46. Vous m’avez enseigné, ô bon Père, « que tout est pur pour les coeurs purs; » mais que c’est un mal de se mettre à table au scandale de son frère (Rom. XIV, 20); que toutes vos créatures sont ( 465) bonnes; « qu’il ne faut rien refuser de ce que l’on peut recevoir en action de grâces (I Tim. IV, 4); »que ce n’est point « notre aliment qui nous rend recommandables à Dieu ( I Cor. VIII, 8), que l’on se garde de juger sur le manger et le boire ( Coloss. II, 16); que celui qui mange ne méprise pas celui qui s’abstient; que celui qui s’abstient ne méprise pas celui qui mange (Rom. XIV, 3). » Grâces à vous de tous ces enseignements que j’ai retenus; louanges à vous, mon Dieu, qui avez frappé à mon oreille pour introduire la lumière dans mon coeur. Délivrez-moi de toute tentation.
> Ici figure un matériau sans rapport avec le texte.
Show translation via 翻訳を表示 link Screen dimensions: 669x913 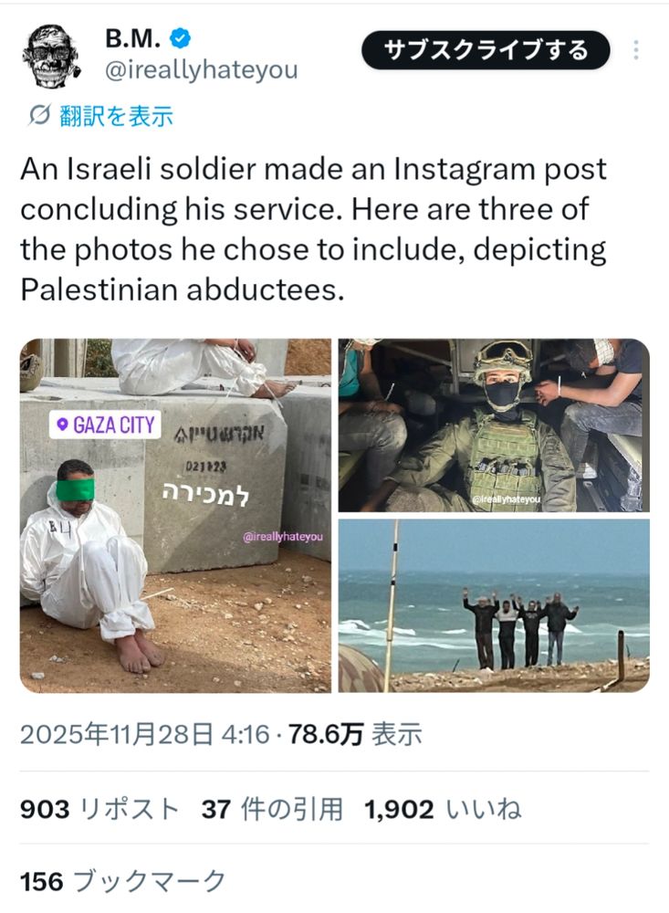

Non que je craigne l’impureté de l’aliment, je crains l’impureté de la convoitise. Je sais qu’il a été permis à Noé de se nourrir de toute chair (Gen. IX, 2,3); qu’Hélie a demandé à la chair l’apaisement de sa faim (III Rois, XVII, 6); que l’abstinence admirable de Jean n’a pas été souillée de sa pâture de sauterelles ( Matth. III, 4); je sais aussi qu’Esaü s’est laissé surprendre par un désir de lentilles (Gen. XXV, 34); que David s’est accusé lui-même d’avoir désiré un peu d’eau ( II Rois, XIII, 15-17); que notre Roi a été tenté, non de chair, mais de pain (Matth. IV, 3). Aussi le peuple, dans le désert, mérita-t-il d’être réprouvé, non pour avoir eu désir de la chair, mais parce que ce désir le fit murmurer contre le Seigneur (Nomb. XI).
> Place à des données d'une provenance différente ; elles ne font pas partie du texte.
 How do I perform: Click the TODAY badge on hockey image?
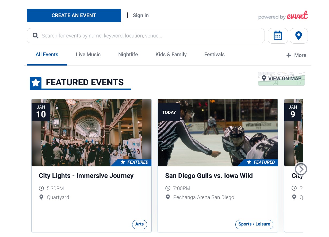tap(169, 112)
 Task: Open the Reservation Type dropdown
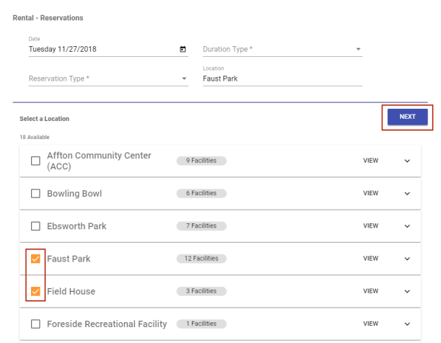107,79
47. Entouré de ces tentations, je lutte chaque jour contre la concupiscence du boire et du manger. Car ce n’est pas chose que je puisse me retrancher pour jamais, comme le désir de la femme. Il me faut donc tenir à ma bouche un frein qui se relâche et se retire à propos. Et, Seigneur, quel est celui qui ne s’emporte quelquefois au delà des barrières de la nécessité? S’il en est un, il est grand, qu’il vous glorifie de sa perfection! Moi, je ne suis pas cet homme ; je suis un pécheur, et je glorifie pourtant votre nom, assuré que Celui qui a vaincu le siècle (Jean, XVI, 33) intercède auprès de vous pour mes péchés ( Rom. VIII, 34), qu’il m’a compté entre les membres infirmes de son corps, dont vos yeux ne dédaignent pas les imperfections, et qui sont tous inscrits au livre de vie( Ps. CXXXVIII, 16).